Create a file named quickstart.py
in the project root and copy the following code into the file:
quickstart.py
from typing import Dict
from oci.addons.adk import Agent, AgentClient, tool
# Use @tool to signal that this Python function is a function tool.
# Apply standard docstring to provide function and parameter descriptions.
@tool
def get_weather(location: str) -> Dict[str, str]:
"""
Get the weather for a given location.
Args:
location(str): The location for which weather is queried
"""
return {"location": location, "temperature": 72, "unit": "F"}
def main():
# Create an agent client with your authentication and region details
# Replace the auth_type with your desired authentication method.
client = AgentClient(
auth_type="api_key",
profile="DEFAULT",
region="us-chicago-1",
)
# Create a local agent object with the client, instructions, and tools.
# You also need the agent endpoint id. To obtain the OCID, follow Step 1.
agent = Agent(
client=client,
agent_endpoint_id="<your-agent-endpoint-OCID>",
instructions="You perform weather queries using tools.",
tools=[get_weather]
)
# Sync local instructions and tools to the remote agent resource
# You only need to invoke setup() when you change instructions and tools
agent.setup()
# Run the agent. You can embed this method in your webapp, slack bot, etc.
# You invoke the run() when you need to handle your user's request.
input = "Is it cold in Seattle?"
response = agent.run(input)
# Print the response
response.pretty_print()
if __name__ == "__main__":
main()
Run the script
Then run the quickstart.py
script, and you should see the output like this:
Now you have a simple weather agent using ADK running locally, with outbound connection to your agent endpoint on OCI.
Note: Why do you need an agent endpoint? Can you use ADK locally without a remote agent endpoint?
ADK requires an agent endpoint to function much like a client-side agent framework needs an LLM endpoint.
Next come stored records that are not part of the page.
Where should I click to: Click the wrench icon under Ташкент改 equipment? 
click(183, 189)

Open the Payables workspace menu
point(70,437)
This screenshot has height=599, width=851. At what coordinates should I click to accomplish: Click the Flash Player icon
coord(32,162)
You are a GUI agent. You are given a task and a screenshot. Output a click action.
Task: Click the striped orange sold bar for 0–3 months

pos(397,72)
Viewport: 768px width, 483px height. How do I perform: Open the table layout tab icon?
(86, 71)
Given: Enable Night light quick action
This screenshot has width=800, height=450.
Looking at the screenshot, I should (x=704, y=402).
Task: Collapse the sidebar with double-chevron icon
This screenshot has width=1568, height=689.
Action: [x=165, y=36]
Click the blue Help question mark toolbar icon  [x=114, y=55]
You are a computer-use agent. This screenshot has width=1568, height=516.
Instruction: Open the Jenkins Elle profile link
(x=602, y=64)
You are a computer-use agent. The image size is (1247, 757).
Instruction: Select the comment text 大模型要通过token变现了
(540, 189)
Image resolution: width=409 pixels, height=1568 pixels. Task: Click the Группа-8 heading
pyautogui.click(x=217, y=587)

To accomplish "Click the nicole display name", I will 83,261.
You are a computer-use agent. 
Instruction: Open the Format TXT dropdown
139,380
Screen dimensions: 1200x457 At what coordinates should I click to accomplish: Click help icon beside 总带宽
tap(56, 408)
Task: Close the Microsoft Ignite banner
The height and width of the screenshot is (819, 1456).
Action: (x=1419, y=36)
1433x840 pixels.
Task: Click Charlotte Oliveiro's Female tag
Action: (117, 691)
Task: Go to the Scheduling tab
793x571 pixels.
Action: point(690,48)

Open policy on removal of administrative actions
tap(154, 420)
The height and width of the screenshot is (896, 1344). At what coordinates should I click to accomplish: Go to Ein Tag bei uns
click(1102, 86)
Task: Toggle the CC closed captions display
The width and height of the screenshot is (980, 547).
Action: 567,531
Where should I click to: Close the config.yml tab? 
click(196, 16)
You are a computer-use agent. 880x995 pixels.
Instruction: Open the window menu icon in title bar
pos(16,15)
Think of the agent endpoint as an enhanced LLM endpoint, offering advanced agentic features such as optimized reasoning prompts and server-side tools from OCI. ADK doesn't support direct connections to raw LLM endpoints.
This agent is equipped with a local custom function tool get_weather
that you implemented.
The agent is ready to handle your user's request expressed in natural language.
Behind the scenes, the ADK handles the low-level client-server orchestration, while the agent endpoint handles running the core agent loop, talking to an LLM, and potentially invoking other hosted tools such as a RAG tool (not implemented in this quickstart).
How it Works
Typically your ADK code is embedded in a larger app and is deployed in your environment. Your larger app might be a web app, a Slackbot, a service, or a a script.
Through ADK function tools, you can integrate an agent with your local codebase, your remote databases, remote microservices, and so on using the authentication that's native to your environment.
The ADK calls the agent endpoint, exposed by OCI Generative AI Agents service, which runs the agent loop remotely to your environment.
When the agent loop decides to call a hosted tool (like a RAG tool), that calls happens without going back to ADK.
When the agent loop decides to call the local function tools, the control is returned back to the ADK. The ADK calls your local function tools, and submits the function tool output back to Generative AI Agents, which then continues the next iteration of the agent loop.